What to do:
Rewrite the items below with every "icon" changed to "button" and all other wording left as it is. Leave the pictures out of your version.

Material shown:
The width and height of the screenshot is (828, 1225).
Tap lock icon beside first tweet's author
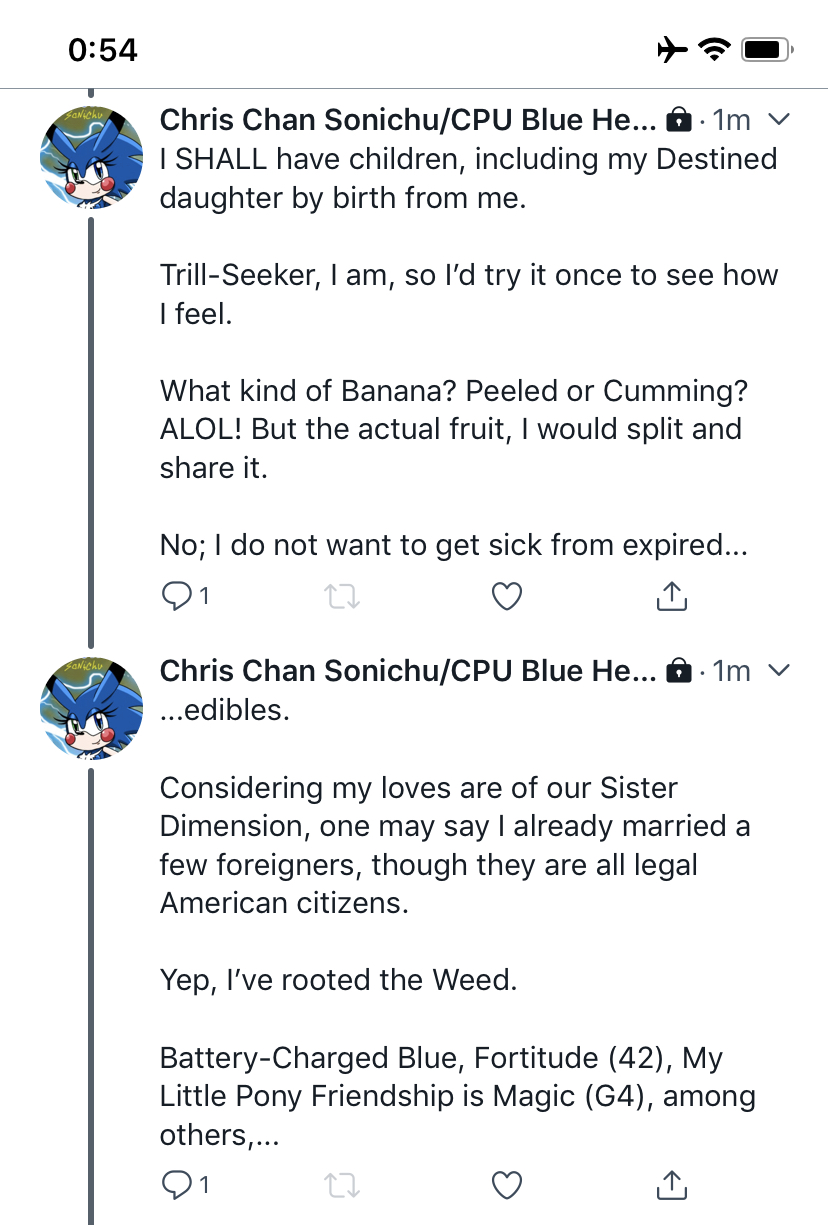tap(679, 121)
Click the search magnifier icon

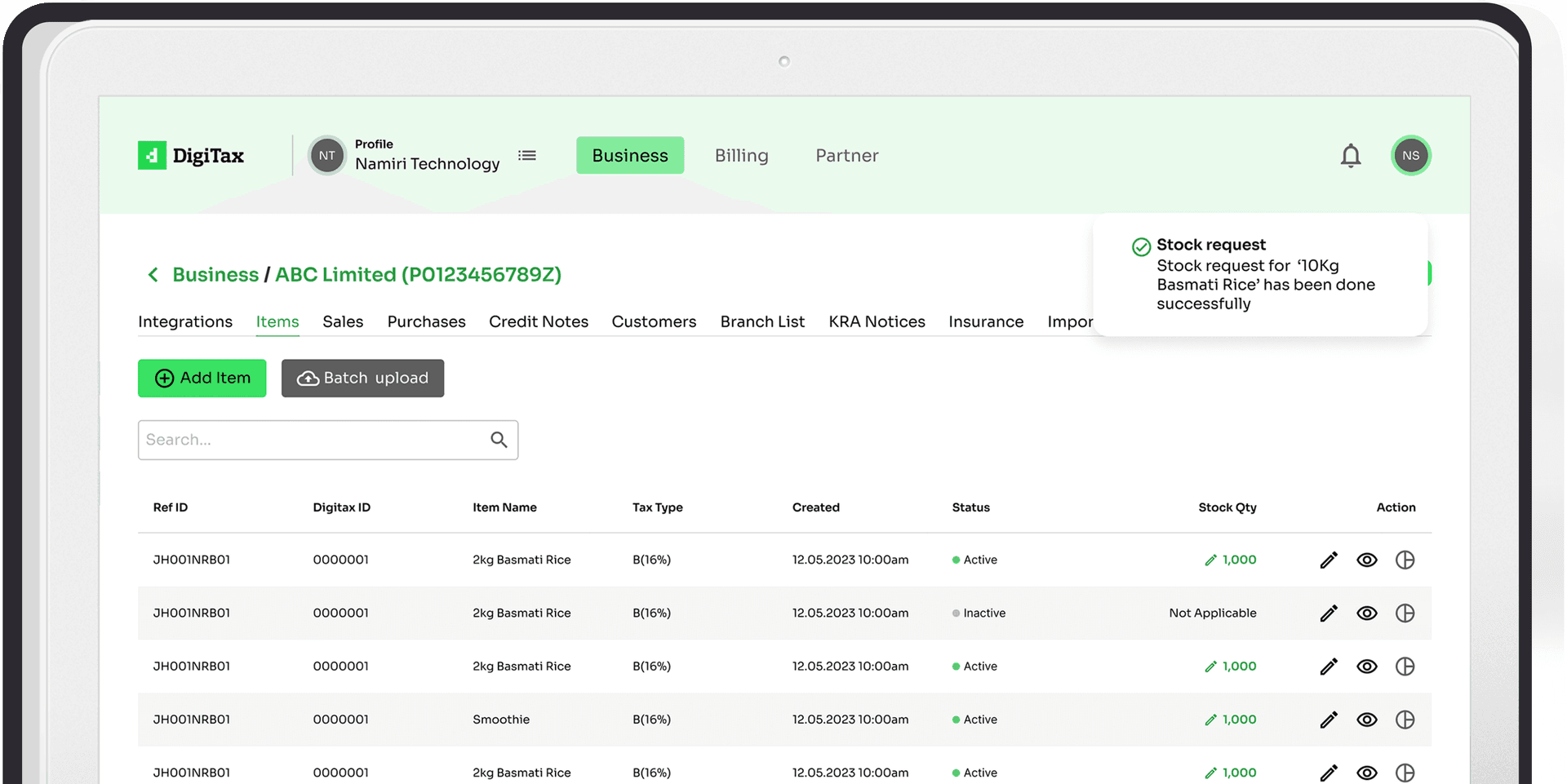tap(499, 440)
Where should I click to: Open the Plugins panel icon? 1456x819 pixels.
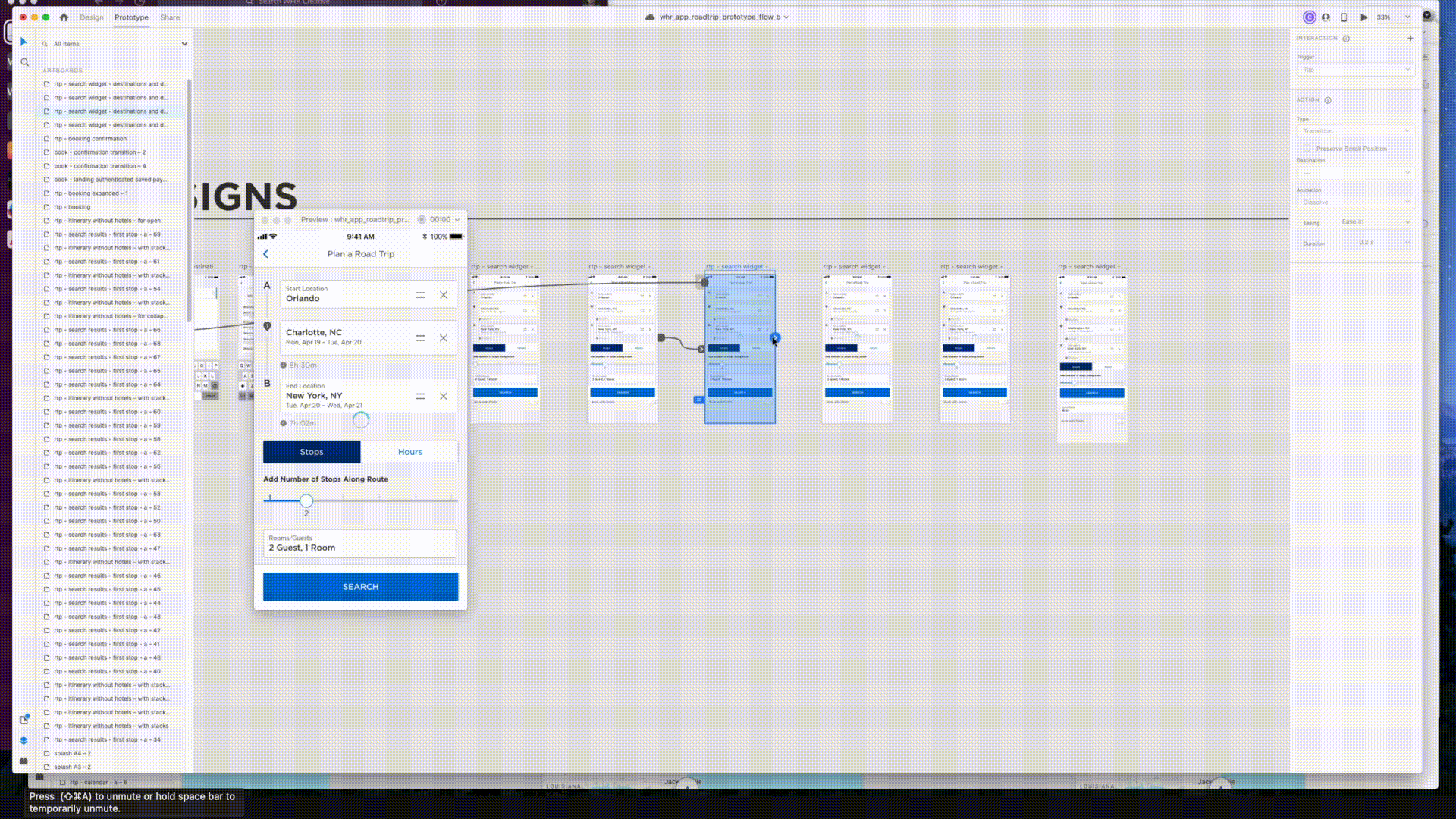[24, 761]
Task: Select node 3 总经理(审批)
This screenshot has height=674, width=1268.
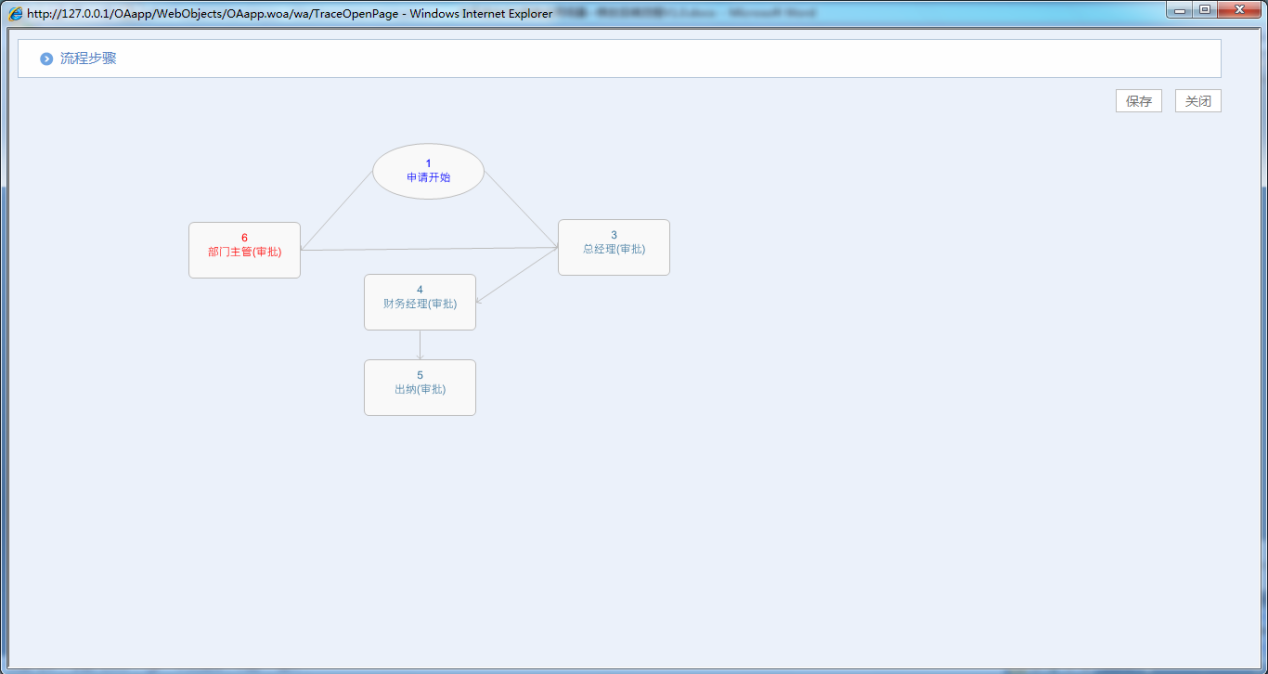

Solution to the problem:
The width and height of the screenshot is (828, 1225).
Tap lock button beside first tweet's author
tap(679, 121)
Click the search magnifier button

tap(499, 440)
Where should I click to: Open the Plugins panel button? 1456x819 pixels.
[24, 761]
Task: Select node 3 总经理(审批)
This screenshot has height=674, width=1268.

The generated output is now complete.